*Exercise objective*. Find the line that contains "Click the 142% change under TOTAL". Output it and every line after it to the end of the records, exactly as they appear.

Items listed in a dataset
+---+

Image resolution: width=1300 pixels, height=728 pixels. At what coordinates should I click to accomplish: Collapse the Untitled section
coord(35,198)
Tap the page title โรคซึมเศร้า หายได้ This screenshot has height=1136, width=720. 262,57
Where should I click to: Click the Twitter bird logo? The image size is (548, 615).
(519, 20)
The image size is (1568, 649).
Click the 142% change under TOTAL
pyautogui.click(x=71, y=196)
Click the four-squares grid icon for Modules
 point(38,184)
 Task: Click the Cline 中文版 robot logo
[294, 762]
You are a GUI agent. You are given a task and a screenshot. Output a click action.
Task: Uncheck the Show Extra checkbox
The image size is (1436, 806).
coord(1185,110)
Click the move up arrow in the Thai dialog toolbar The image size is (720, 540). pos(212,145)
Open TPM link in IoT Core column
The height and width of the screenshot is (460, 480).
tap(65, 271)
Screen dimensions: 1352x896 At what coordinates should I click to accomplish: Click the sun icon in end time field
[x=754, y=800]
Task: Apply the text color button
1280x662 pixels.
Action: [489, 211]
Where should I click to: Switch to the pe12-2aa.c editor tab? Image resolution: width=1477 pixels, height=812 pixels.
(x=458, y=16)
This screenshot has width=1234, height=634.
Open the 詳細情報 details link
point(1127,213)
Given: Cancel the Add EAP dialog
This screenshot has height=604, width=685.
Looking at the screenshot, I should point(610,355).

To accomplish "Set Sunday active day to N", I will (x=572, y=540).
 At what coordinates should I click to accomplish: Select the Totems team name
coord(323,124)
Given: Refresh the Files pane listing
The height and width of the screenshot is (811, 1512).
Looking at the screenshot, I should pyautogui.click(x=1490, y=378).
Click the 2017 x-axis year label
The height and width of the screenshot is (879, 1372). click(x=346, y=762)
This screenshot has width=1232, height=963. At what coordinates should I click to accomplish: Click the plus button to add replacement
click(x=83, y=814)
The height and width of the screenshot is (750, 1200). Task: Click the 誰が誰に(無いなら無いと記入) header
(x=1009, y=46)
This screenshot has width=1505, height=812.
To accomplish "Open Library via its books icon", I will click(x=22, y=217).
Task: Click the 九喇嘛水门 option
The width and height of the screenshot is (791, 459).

+---+

*Your response*.
Click the 142% change under TOTAL
pyautogui.click(x=71, y=196)
Click the four-squares grid icon for Modules
 point(38,184)
 Task: Click the Cline 中文版 robot logo
[294, 762]
You are a GUI agent. You are given a task and a screenshot. Output a click action.
Task: Uncheck the Show Extra checkbox
The image size is (1436, 806).
coord(1185,110)
Click the move up arrow in the Thai dialog toolbar The image size is (720, 540). pos(212,145)
Open TPM link in IoT Core column
The height and width of the screenshot is (460, 480).
tap(65, 271)
Screen dimensions: 1352x896 At what coordinates should I click to accomplish: Click the sun icon in end time field
[x=754, y=800]
Task: Apply the text color button
1280x662 pixels.
Action: [489, 211]
Where should I click to: Switch to the pe12-2aa.c editor tab? Image resolution: width=1477 pixels, height=812 pixels.
(x=458, y=16)
This screenshot has width=1234, height=634.
Open the 詳細情報 details link
point(1127,213)
Given: Cancel the Add EAP dialog
This screenshot has height=604, width=685.
Looking at the screenshot, I should point(610,355).

To accomplish "Set Sunday active day to N", I will (x=572, y=540).
 At what coordinates should I click to accomplish: Select the Totems team name
coord(323,124)
Given: Refresh the Files pane listing
The height and width of the screenshot is (811, 1512).
Looking at the screenshot, I should pyautogui.click(x=1490, y=378).
Click the 2017 x-axis year label
The height and width of the screenshot is (879, 1372). click(x=346, y=762)
This screenshot has width=1232, height=963. At what coordinates should I click to accomplish: Click the plus button to add replacement
click(x=83, y=814)
The height and width of the screenshot is (750, 1200). Task: Click the 誰が誰に(無いなら無いと記入) header
(x=1009, y=46)
This screenshot has width=1505, height=812.
To accomplish "Open Library via its books icon", I will click(x=22, y=217).
Task: Click the 九喇嘛水门 option
The width and height of the screenshot is (791, 459).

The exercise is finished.